No, It’s Not A Supernova: New Images Help Decode Betelgeuse’s Mysterious Dimming
These pictures from the ESO support that the star dimmed due to dust.
A new image shows six new ways to look at Betelgeuse.
The orange-red supergiant star on the shoulder of the constellation Orion had astronomers and the public hoping for a supernova.
The European Southern Observatory (ESO) “Picture of the Week,” published on Monday, provides a visual explanation for Betelgeuse’s suspicious dimming. The images show two sets of data for what was going on at this star in December 2018, February 2020, and December 2020. Respectively, these dates correlate to before, during, and after Betelgeuse dimmed. It was “a change noticeable even to the naked eye,” ESO previously stated.

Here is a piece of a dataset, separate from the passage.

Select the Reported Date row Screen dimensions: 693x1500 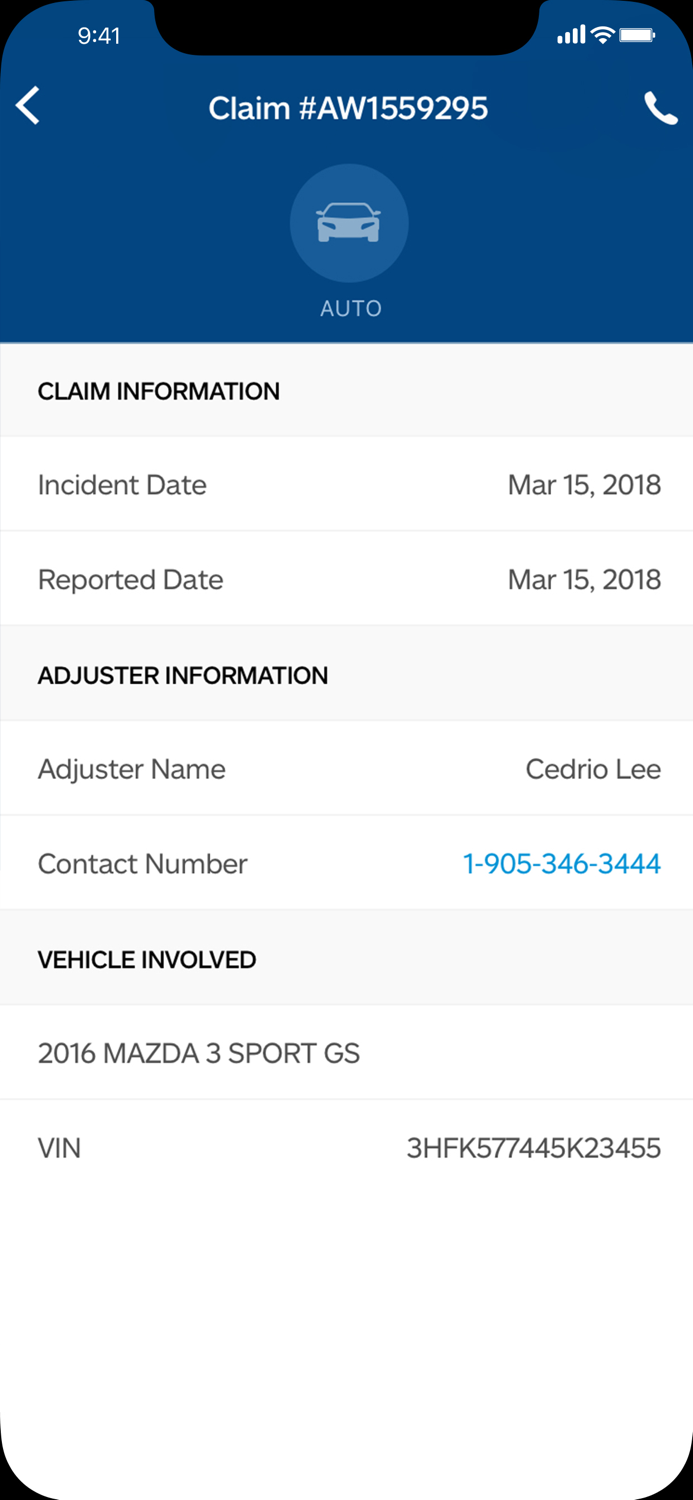pyautogui.click(x=346, y=580)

Is Betelgeuse About to Go Supernova?
Betelgeuse is at the end of its life, despite being a fraction of the age of the Sun. “At roughly 10 million years old, Betelgeuse is much younger than our nearly 5-billion-year-old Sun. But while it is much younger, it is also much more massive and will burn through its materials faster and will therefore have a shorter lifespan than a star like our Sun,” according to NASA.
Along with other red supergiant stars, it will someday explode as a supernova. Its dip in luminosity called the Great Dimming Event (GDE), was significant and became an exciting prospect for those wishing to witness a supernova in the sky in their lifetimes. The star’s blast would easily be seen from Earth because Betelgeuse is only 700 light-years away.
“Talk of a possible explosion sparked intrigue around the world as Betelgeuse would be the closest supernova to ever be observed and recorded by humans,” according to NASA.
The Red Supergiant Dimmed Due to the Dust
The star dimmed by about 60 percent. But rather than being a sign of a pre-supernova phase, the dimming was due to dust. The ESO image supports existing ideas about what was going on.
The top row shows Betelgeuse’s photosphere or its surface. The bottom row highlights the presence of silicon monoxide, which the ESO image description calls “a molecule that can act as a seed to form dust grains.”
Betelgeuse ejected a cloud of dust when a cold spot formed on the star’s surface, according to ESO. The dust, which NASA says was of a quantity that would have weighed several times as much as the Moon, made the star dimmer in visible light.
But it also made the star appear brighter in the top row center image, captured by the MATISSE infrared instrument on ESO’s Very Large Telescope Interferometer. A French team of researchers used MATISSE to obtain these high-resolution images of the captivating star. The dust made Betelgeuse look brighter to MATISSE because the material glows in infrared light.
According to a study the team published on September 27 in the journal Monthly Notices of the Royal Astronomical Society, the MATISSE images support the idea of a cold spot and a dust cloud.
Even if this generation doesn’t get to witness Betelgeuse’s grand supernova, all the data may help future stargazers prepare for a sight unlike anything else.